Richard Lakin’s Dream of Coexistence Through Education Dies With Him
Richard Lakin lived with a dream to use education to improve lives of both Jews and Palestinians in the Holy Land.
The former Connecticut school principal’s dream died with him on Wednesday, October 27 when he succumbed to wounds suffered in a terror stabbing on a Jerusalem bus two weeks earlier.
“Dad was a kind, gentle loving person whose legacy is ‘acts of kindness,’” Lakin’s children wrote in a Facebook post.
Lakin, 76, who moved to Israel from Glastonbury, Connecticut in the 1980s, was a lifelong educator. He served as the principal of Glastonbury’s Hopewell School from 1969 to 1984.
After arriving in Israel, he started a business teaching English with his wife and was an active member of several groups aiming to create more understanding between Palestinians and Israelis.
According to a Facebook page set up by Lakin’s family, students and teachers from the Hand in Hand Center for Jewish-Arab Education in Israel, visited him during his hospital stay. Lakin taught several students who attended the Jerusalem school that has been a target for Jewish extremists because it promotes coexistence between the two people.
Despite Lakin’s dovish politics, his relatives left no doubt where they placed the blame for his death.
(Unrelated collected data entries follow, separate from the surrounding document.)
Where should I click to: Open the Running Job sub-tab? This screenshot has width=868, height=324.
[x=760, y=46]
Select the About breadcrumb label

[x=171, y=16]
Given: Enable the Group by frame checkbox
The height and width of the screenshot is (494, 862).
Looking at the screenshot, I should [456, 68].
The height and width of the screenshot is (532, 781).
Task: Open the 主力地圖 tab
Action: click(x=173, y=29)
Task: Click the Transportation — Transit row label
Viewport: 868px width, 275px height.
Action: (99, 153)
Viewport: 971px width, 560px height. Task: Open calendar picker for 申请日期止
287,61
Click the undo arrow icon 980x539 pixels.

Two other Israelis also were killed in the October 13 attack.
“He died as a result of the same incitement and hatred he fought against his entire life,” Micha Lakin told the Times of Israel.
Micha Lakin is a plaintiff in a class action suit demanding that Facebook block posts that glorify Palestinian violence.
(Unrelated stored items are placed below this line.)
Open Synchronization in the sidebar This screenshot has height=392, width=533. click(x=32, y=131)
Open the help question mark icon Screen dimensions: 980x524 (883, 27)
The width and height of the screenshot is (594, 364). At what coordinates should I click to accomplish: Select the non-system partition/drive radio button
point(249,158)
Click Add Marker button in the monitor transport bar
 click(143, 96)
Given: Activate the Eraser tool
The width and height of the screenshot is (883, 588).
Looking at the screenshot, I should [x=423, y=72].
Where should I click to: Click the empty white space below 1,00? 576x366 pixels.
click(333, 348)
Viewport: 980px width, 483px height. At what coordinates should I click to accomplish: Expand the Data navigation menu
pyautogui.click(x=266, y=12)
Richard Lakin, a grandfather of eight whose book “Teaching as an Act of Love” was published in 2007, wrote frequently on his website about the joy he took in working with children. Listing some of the highlights of his time in Connecticut, he wrote of “joyfully witnessing so many tiny and giant steps forward by our children,” “relishing the vibrancy of music and art within our school,” and “daily celebrating with teachers and parents ‘the magic years’ of 5-11 year-olds.”
Former colleague Anne Alvord remembered Lakin as “naturally respectful and gentle and effective.”
“He was a very peaceful man in the way he worked with his teachers and students,” Alvord told the Hartford Courant. “That was his magic, really.”
Last week, the international media descended on Lakin’s hospital bed when United Nations Secretary-General Ban Ki-moon visited him.
Lakin’s children passed on a message asking the world body’s leader to do more to curb hate speech, saying that is what their father would have wanted.
“Dad would no doubt (have talked) about the importance of coexistence and mutual respect, and call upon the Secretary General to do everything in his power to protest and speak about against extremist rhetoric and incitement.”
Still, Lakin’s family said he would have been less impressed by the world leader’s visit than that of his fellow teachers, who brought a handwritten poster in Hebrw and Arabic praying for his speedy recovery.
“It occurred to me that Dad would have been more excited by the visit from the teachers,” Micah Lakin said.